* **YOUR TASK**
Take each line below that has "button" and copy it.

[Stored items]
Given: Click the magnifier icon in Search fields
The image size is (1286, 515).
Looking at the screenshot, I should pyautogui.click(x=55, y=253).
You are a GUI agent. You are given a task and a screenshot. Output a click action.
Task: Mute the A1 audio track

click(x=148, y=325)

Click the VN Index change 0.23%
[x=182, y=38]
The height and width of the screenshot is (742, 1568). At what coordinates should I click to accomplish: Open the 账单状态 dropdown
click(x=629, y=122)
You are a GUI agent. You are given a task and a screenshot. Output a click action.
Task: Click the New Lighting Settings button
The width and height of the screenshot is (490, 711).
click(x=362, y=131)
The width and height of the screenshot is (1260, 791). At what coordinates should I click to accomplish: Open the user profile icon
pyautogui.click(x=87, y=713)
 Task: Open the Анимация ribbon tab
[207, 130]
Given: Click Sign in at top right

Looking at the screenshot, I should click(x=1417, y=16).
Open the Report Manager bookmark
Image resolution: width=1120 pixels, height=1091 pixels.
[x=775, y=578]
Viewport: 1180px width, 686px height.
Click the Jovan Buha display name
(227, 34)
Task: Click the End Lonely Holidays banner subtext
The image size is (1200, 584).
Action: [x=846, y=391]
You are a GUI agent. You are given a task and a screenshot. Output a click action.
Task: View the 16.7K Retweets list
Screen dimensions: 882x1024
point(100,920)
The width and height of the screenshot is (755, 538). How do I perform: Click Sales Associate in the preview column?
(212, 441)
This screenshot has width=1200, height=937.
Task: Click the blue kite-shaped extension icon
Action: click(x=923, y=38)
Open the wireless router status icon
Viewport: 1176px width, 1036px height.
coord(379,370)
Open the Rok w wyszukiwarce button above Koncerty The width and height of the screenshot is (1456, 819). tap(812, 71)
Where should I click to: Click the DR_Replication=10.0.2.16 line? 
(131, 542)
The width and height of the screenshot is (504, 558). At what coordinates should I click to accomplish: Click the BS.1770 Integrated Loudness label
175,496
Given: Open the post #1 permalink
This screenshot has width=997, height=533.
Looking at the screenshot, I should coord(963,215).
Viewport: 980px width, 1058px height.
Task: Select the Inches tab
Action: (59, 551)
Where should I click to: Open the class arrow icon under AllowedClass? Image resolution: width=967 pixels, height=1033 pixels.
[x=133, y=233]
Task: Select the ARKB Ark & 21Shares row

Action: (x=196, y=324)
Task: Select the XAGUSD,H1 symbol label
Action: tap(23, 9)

* **WRITTEN RESPONSE**
Task: Click the New Lighting Settings button
Open the Rok w wyszukiwarce button above Koncerty The width and height of the screenshot is (1456, 819). tap(812, 71)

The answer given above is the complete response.